> Task instructions: Would you retype exactly the lines below, starting with the one that has "Select the user" and going on through the one that has "Given: Open 口讯有只大橘猫's profile avatar", with no pictures and nothing else?
Listed entries Block Start
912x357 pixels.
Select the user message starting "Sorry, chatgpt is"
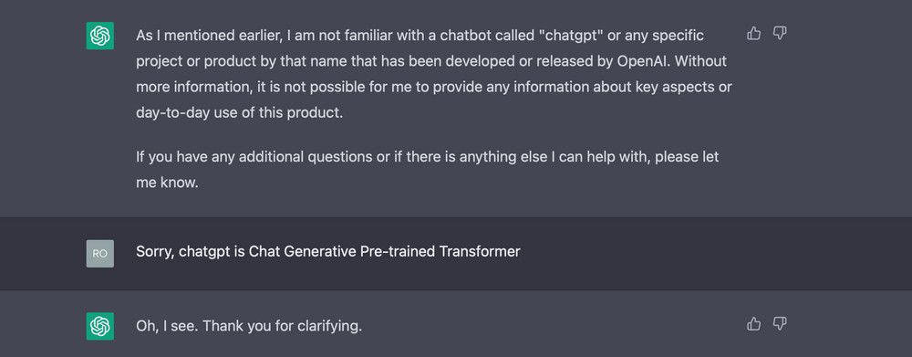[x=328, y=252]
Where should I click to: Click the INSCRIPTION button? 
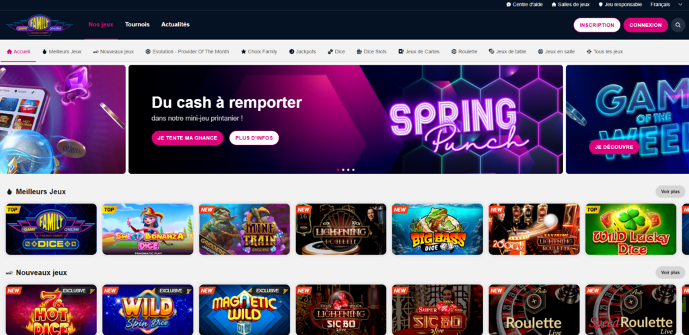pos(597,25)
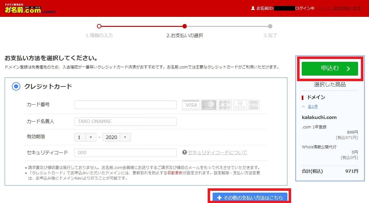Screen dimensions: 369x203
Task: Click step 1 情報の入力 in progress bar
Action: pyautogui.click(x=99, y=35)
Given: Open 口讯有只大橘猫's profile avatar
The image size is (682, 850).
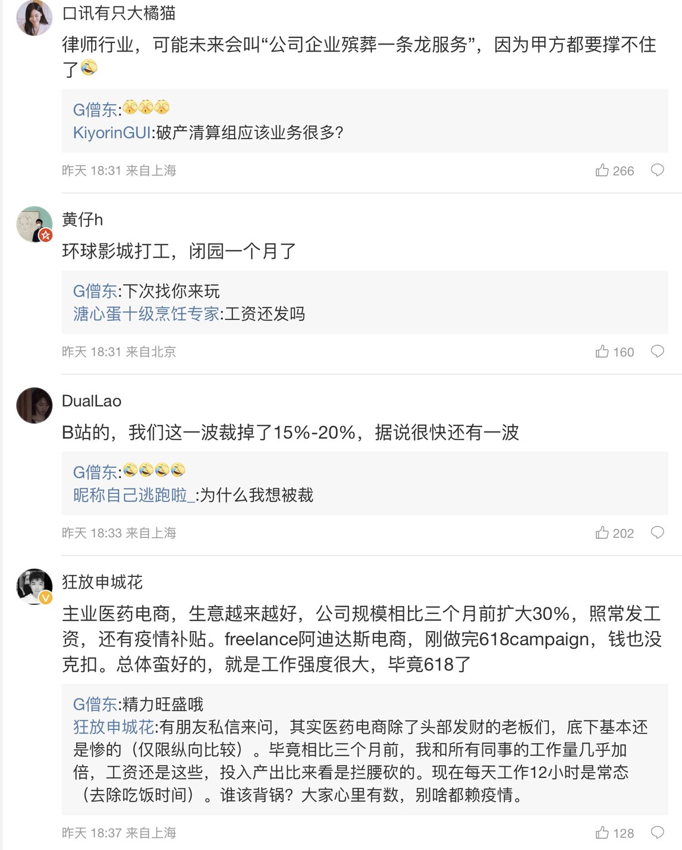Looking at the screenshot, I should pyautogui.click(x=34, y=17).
Listed entries Block End
Listed entries Block Start
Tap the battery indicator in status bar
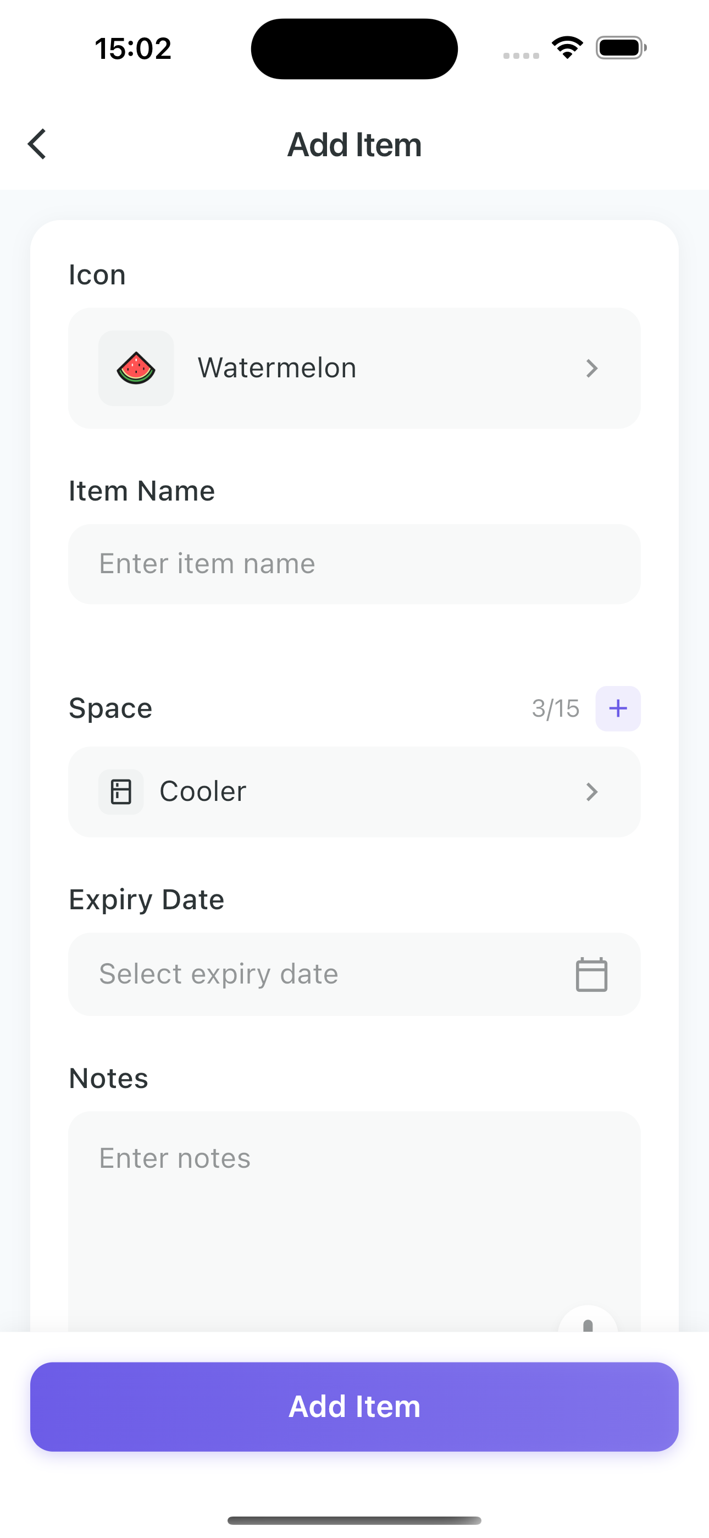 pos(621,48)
Listed entries Block End
> Exercise response:
Select the user message starting "Sorry, chatgpt is"
[x=328, y=252]
Where should I click to: Click the INSCRIPTION button? 
pos(597,25)
Screen dimensions: 369x203
Task: Click step 1 情報の入力 in progress bar
Action: pyautogui.click(x=99, y=35)
Given: Open 口讯有只大橘猫's profile avatar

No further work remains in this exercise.